ROP has increased its dividend for 32 consecutive years.
Emerson Electric (EMR)
Emerson Electric was founded in Missouri in 1890. Since that time, it has evolved from a regional manufacturer of electric motors and fans, into a diversified global leader in technology and engineering. Its global customer base and diverse product and service offerings afford it more than $18 billion in annual revenue.
The company’s very impressive 68-year dividend increase streak lands it on the prestigious Dividend Kings list.
Emerson posted first quarter earnings on February 5th, 2025, and results were mixed. Adjusted earnings-per-share came to $1.38, which was a dime ahead of estimates. Revenue was up 1.5% year-over-year to $4.18 billion, but missed estimates by $40 million.
Underlying sales rose 2%, and adjusted segment EBITDA margin was 28% of revenue, a 340-basis point improvement from the year-ago period. Gross profit reached a record level of 53.5% of revenue, supported by operational efficiencies, cost controls, and acquisition synergies.
Free cash flow was $694 million, up 89% year-over-year, with working capital improvements being the primary driver.

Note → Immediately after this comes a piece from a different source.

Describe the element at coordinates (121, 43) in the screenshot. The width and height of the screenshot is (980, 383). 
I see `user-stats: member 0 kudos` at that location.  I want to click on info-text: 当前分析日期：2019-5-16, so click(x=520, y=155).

Emerson’s backlog rose to $7.3 billion, excluding forex translation impacts.
Emerson is also buying the remaining shares of Aspen Technology it doesn’t already own for about $7.2 billion. After Emerson buys the remaining shares, Aspen will become an operating unit of Emerson as part of its strategy to build more software expertise. It should close in the first half of this year.
Emerson’s payout ratio is well under half of earnings, and we believe it will continue to drift lower over time as Emerson focuses on acquisitions instead of boosting the payout by large amounts.
Colgate-Palmolive (CL)
Colgate-Palmolive has been in existence for more than 200 years, having been founded in 1806. It operates in many consumer staples markets, including Oral Care, Personal Care, Home Care, and more recently, Pet Nutrition. These segments afford the company just over $20 billion in annual revenue.

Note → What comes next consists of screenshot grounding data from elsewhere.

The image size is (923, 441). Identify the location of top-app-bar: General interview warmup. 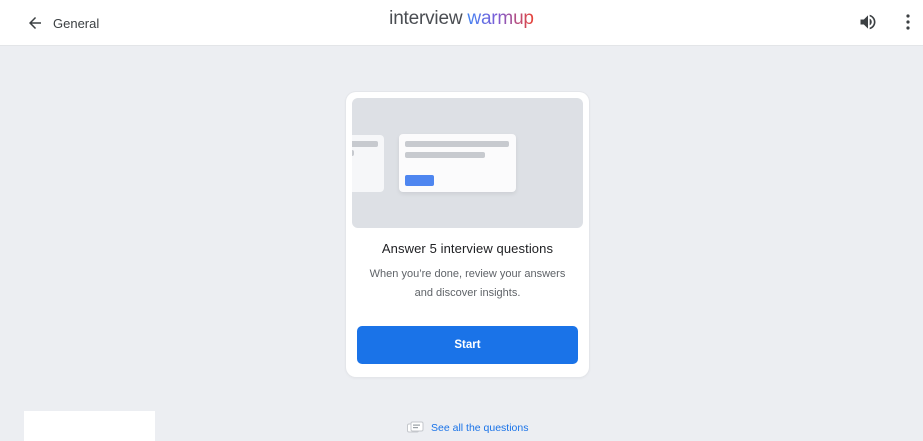
(462, 23).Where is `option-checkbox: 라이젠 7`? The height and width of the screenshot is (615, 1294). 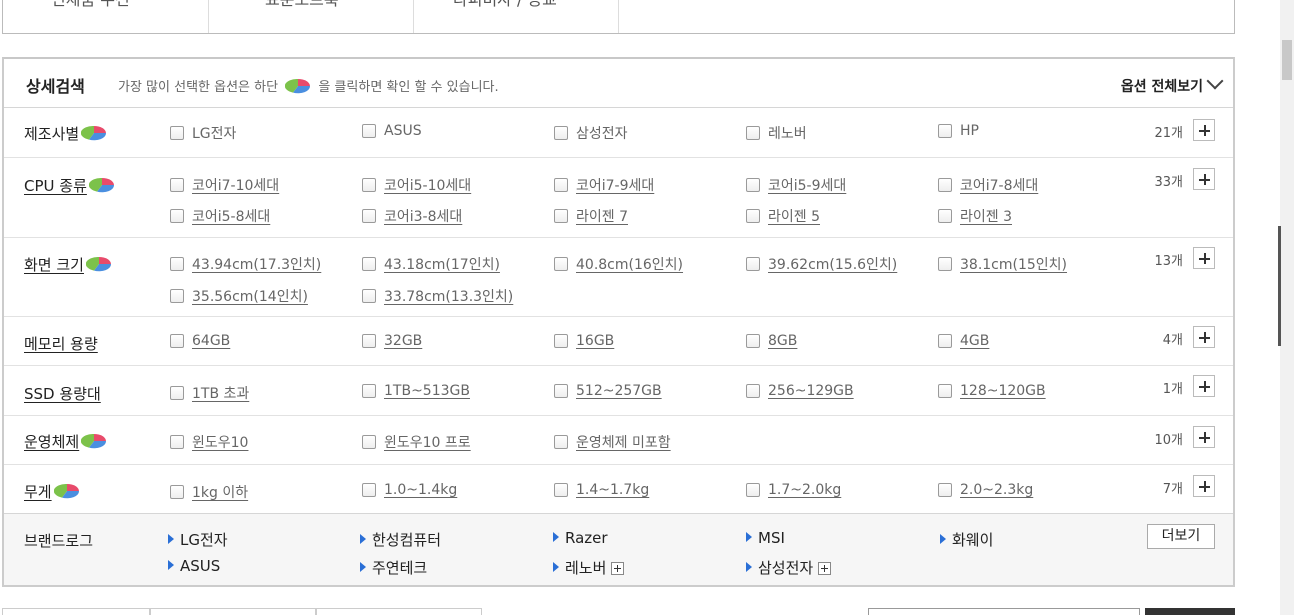
option-checkbox: 라이젠 7 is located at coordinates (591, 216).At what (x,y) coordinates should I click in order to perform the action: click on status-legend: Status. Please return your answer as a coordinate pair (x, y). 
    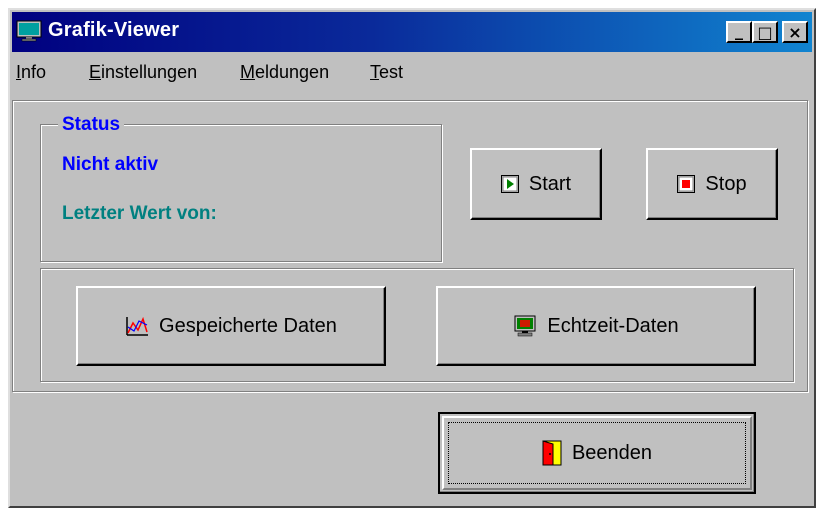
    Looking at the image, I should click on (92, 125).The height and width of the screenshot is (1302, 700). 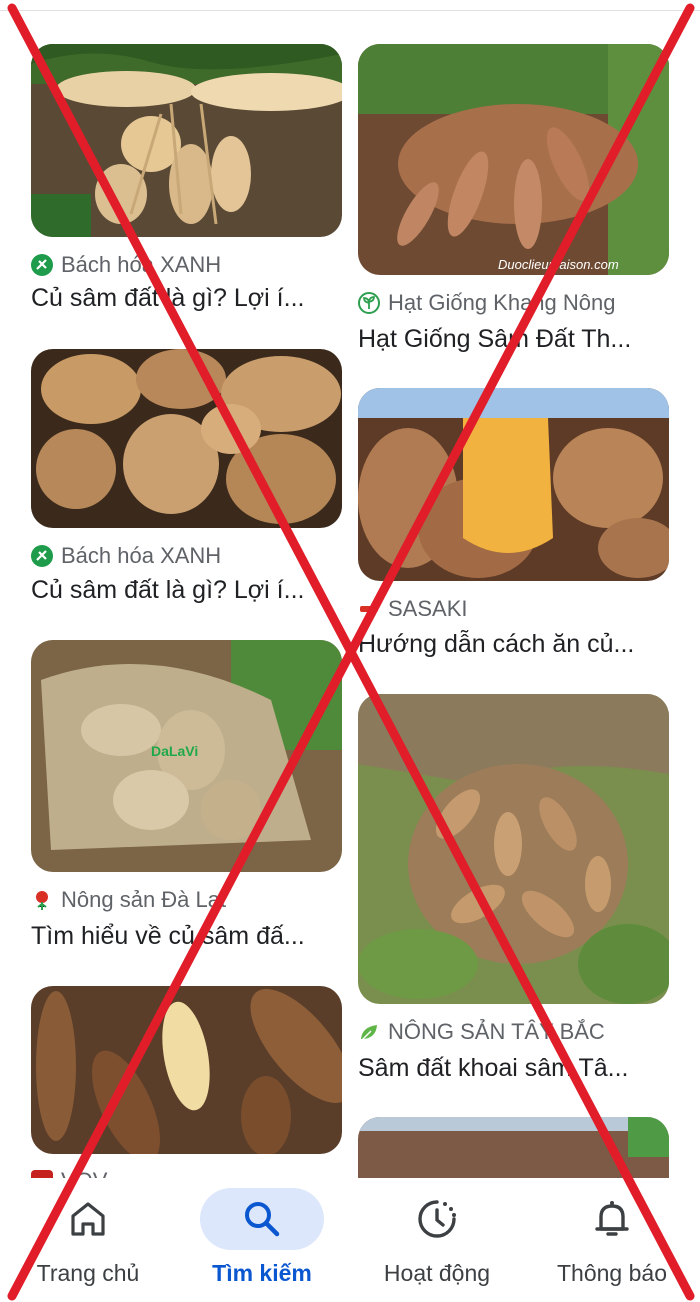 What do you see at coordinates (514, 160) in the screenshot?
I see `result-image-2: Duoclieumaison.com` at bounding box center [514, 160].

Colgate-Palmolive posted fourth quarter and full-year earnings on January 31st, 2025. The company managed to beat estimates on earnings-per-share by two cents at 91 cents. Revenue was fractionally lower year-on-year to $4.94 billion, and missed estimates by $50 million. Organic sales were up 4.3%, including a 0.5% negative impact from lower private label pet food volume.
Positive pricing and volume added to organic growth, helping to offset the private label impact. Gross margin expanded 70 basis points despite forex headwinds. Product mix is helping margins, particularly from Hill’s and Oral Care, both of which sport high margins. The company achieved record free cash flow and operating cash flow for the full-year, and reached $20 billion in full-year sales for the first time.
Management reaffirmed organic sales growth of 3% to 5% for 2025, with both pricing and volume contributing roughly equally. Management also expects slight market share gains. Further, the company expects strong cash flow to be used for debt reduction, share repurchases, and investment in growth areas.
CL has increased its dividend for 63 years.